[Collected data entries]
⟨
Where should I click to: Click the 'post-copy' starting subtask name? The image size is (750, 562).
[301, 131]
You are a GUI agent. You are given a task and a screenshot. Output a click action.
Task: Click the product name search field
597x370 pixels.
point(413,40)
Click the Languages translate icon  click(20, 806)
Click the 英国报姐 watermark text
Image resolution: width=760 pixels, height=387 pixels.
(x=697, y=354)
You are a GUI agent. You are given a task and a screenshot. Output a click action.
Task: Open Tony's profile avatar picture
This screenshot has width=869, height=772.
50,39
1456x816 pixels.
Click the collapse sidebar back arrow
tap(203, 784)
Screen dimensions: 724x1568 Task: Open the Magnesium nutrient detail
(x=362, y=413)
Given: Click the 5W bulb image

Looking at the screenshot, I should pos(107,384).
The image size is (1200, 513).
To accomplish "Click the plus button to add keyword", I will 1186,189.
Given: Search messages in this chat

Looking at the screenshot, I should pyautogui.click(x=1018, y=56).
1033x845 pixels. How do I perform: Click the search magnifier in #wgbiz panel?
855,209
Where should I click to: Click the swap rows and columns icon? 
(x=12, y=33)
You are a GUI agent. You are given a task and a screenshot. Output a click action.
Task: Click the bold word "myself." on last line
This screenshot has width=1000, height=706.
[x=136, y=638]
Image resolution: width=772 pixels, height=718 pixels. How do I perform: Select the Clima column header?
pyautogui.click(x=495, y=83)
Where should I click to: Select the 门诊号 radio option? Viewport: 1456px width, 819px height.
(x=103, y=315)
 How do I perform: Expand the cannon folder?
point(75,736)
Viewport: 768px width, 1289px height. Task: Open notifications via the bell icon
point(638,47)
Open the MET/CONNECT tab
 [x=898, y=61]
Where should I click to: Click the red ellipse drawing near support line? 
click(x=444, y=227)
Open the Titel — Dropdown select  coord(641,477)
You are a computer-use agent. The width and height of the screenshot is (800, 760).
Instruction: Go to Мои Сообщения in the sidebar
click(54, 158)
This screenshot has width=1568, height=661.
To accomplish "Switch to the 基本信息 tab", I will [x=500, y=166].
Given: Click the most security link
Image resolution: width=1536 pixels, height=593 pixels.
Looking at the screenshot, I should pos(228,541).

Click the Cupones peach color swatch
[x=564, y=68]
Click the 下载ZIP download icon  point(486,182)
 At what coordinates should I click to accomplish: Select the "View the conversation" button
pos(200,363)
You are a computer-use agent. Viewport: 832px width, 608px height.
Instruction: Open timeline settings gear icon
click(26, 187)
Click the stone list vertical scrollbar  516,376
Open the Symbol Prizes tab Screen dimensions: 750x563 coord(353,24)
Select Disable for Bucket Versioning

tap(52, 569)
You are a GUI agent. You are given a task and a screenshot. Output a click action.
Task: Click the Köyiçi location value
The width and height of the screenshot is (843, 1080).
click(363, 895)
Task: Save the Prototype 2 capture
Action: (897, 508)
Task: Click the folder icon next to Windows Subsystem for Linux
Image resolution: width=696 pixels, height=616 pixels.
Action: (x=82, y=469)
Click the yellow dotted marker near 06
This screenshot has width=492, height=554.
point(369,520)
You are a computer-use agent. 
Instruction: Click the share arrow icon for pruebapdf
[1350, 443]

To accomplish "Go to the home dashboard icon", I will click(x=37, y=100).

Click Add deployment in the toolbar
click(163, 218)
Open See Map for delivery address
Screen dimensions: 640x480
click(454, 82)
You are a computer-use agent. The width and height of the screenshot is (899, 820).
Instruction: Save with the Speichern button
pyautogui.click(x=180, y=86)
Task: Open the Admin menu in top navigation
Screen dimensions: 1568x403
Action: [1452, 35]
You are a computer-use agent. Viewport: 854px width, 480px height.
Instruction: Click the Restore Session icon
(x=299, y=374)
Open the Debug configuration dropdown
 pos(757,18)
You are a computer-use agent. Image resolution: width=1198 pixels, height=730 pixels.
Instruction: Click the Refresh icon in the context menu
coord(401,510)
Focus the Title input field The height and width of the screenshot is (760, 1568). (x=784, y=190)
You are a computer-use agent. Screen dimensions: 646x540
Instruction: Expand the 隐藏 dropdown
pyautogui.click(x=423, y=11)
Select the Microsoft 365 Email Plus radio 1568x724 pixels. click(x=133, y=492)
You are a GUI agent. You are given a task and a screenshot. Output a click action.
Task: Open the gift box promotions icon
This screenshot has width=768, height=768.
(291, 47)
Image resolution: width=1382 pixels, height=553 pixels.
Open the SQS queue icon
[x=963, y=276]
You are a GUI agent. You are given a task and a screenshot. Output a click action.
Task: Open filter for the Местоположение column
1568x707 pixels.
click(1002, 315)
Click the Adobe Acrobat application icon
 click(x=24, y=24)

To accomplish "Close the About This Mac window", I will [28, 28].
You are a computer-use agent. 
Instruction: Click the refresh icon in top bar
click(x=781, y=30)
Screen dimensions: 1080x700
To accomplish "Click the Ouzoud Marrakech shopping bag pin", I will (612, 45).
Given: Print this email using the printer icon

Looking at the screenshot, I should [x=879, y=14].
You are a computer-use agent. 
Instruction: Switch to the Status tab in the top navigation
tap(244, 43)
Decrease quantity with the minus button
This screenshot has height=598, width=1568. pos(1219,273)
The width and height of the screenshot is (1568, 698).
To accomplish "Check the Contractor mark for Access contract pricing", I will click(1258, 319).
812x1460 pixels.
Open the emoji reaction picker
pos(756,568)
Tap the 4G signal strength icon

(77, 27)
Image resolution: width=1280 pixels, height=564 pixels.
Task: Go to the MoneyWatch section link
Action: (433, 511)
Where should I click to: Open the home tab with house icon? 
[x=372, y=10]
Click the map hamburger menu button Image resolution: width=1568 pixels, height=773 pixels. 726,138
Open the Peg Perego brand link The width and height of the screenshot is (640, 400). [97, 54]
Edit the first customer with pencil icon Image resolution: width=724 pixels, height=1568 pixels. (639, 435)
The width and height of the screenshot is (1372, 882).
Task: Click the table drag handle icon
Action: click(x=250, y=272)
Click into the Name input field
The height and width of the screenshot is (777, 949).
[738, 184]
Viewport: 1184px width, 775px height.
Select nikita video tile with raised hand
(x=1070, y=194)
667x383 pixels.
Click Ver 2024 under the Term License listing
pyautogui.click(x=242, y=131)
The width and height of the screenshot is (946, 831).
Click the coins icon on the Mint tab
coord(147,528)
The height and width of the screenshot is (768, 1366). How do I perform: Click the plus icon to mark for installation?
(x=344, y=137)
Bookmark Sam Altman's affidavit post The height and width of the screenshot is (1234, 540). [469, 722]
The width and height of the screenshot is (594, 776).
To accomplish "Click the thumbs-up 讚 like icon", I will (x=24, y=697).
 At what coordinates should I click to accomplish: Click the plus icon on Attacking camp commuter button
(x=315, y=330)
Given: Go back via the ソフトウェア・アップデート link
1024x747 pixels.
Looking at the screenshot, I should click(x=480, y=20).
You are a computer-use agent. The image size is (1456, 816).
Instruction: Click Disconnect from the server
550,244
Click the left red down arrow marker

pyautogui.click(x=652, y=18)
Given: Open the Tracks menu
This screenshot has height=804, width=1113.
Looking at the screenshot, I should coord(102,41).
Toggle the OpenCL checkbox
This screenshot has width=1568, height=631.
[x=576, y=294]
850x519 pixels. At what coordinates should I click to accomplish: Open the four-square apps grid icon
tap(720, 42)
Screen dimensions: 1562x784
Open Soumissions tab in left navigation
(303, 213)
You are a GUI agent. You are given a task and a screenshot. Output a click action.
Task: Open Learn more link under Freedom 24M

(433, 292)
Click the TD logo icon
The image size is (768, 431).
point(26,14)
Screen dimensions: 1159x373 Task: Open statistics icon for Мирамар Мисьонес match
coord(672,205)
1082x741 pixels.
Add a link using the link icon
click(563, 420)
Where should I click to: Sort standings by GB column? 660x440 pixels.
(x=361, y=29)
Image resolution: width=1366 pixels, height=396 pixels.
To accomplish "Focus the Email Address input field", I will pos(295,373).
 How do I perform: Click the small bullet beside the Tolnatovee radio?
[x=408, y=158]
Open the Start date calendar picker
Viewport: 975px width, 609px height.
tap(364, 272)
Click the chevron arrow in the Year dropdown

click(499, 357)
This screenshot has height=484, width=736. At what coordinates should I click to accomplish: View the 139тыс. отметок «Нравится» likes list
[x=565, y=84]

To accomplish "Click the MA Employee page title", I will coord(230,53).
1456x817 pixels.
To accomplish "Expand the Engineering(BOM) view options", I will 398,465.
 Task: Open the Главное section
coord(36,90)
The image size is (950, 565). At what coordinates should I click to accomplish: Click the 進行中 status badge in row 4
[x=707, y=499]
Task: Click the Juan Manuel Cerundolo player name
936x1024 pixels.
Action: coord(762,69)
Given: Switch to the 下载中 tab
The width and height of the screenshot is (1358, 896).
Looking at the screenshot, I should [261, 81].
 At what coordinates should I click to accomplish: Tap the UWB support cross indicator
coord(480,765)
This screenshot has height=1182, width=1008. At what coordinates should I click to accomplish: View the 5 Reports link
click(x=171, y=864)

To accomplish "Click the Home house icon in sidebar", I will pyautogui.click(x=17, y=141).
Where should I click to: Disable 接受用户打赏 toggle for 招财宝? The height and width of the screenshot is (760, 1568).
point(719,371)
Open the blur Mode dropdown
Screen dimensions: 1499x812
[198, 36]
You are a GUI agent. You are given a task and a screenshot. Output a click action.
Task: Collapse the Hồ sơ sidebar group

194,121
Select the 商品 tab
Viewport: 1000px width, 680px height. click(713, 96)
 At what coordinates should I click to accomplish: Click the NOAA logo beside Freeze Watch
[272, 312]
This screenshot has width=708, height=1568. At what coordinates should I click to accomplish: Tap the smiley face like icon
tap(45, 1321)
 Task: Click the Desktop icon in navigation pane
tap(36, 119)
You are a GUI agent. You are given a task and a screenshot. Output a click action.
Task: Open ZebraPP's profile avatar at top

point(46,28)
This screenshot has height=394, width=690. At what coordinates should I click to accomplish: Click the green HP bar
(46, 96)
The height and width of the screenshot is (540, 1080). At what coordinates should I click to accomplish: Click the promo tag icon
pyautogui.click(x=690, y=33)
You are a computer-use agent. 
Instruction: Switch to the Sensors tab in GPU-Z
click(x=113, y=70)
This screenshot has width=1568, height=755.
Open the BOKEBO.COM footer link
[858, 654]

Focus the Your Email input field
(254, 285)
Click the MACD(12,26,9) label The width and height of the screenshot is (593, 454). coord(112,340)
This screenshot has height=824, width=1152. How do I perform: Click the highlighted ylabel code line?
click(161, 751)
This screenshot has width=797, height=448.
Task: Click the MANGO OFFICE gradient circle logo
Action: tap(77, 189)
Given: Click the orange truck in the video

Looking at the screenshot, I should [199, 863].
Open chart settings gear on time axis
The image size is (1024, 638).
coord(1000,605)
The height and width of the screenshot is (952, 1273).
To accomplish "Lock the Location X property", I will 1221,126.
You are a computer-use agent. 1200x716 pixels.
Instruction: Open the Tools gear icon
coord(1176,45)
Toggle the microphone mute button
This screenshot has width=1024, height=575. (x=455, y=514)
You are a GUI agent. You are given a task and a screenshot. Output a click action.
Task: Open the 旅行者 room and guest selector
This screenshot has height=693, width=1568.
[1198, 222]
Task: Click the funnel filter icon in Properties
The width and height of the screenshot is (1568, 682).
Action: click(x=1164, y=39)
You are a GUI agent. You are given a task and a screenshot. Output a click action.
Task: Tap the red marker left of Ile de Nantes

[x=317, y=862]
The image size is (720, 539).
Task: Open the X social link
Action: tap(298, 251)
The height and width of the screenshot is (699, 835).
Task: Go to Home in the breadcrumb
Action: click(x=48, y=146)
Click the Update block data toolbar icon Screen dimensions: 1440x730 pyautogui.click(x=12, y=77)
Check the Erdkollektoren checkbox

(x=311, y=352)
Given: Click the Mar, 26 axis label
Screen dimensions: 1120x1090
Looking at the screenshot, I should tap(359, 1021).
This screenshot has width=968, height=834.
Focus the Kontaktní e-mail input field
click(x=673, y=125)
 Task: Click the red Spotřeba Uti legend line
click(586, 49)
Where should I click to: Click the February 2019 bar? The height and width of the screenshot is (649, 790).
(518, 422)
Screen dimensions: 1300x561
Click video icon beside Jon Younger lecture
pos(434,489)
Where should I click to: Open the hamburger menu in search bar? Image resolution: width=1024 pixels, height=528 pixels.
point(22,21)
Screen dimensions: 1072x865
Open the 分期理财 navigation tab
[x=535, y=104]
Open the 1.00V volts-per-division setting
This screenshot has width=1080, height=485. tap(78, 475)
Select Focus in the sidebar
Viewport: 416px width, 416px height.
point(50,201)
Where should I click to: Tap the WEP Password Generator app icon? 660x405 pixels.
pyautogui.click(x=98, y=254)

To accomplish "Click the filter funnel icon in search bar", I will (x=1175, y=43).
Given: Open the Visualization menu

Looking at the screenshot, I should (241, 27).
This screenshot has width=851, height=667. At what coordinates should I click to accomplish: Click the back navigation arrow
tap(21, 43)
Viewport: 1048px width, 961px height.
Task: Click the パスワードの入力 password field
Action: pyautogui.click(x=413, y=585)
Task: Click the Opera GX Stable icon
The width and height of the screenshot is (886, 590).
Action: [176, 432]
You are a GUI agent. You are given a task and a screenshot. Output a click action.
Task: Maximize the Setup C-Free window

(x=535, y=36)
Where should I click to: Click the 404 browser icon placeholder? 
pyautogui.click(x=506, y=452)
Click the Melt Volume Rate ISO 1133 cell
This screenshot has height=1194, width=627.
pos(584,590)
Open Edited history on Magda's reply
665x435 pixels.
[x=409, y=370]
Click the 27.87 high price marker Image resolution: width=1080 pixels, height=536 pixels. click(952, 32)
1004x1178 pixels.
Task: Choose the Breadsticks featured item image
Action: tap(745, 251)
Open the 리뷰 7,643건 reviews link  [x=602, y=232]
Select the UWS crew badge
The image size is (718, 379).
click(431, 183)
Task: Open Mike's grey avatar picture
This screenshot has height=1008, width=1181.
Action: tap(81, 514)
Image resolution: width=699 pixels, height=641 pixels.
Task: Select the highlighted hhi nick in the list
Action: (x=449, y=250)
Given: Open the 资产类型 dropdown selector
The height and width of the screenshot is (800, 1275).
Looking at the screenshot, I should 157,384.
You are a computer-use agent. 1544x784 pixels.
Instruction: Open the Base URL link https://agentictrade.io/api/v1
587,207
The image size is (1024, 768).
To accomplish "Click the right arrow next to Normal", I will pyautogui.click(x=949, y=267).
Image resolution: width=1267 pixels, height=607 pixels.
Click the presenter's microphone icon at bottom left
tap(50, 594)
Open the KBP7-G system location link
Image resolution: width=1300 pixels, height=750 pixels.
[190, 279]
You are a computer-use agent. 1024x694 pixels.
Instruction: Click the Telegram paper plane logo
⟩
_Problem details:_ Filter the entries above and keep only the lines with the word "selector".

_Response:_
Task: Open the 旅行者 room and guest selector
Given: Open the 资产类型 dropdown selector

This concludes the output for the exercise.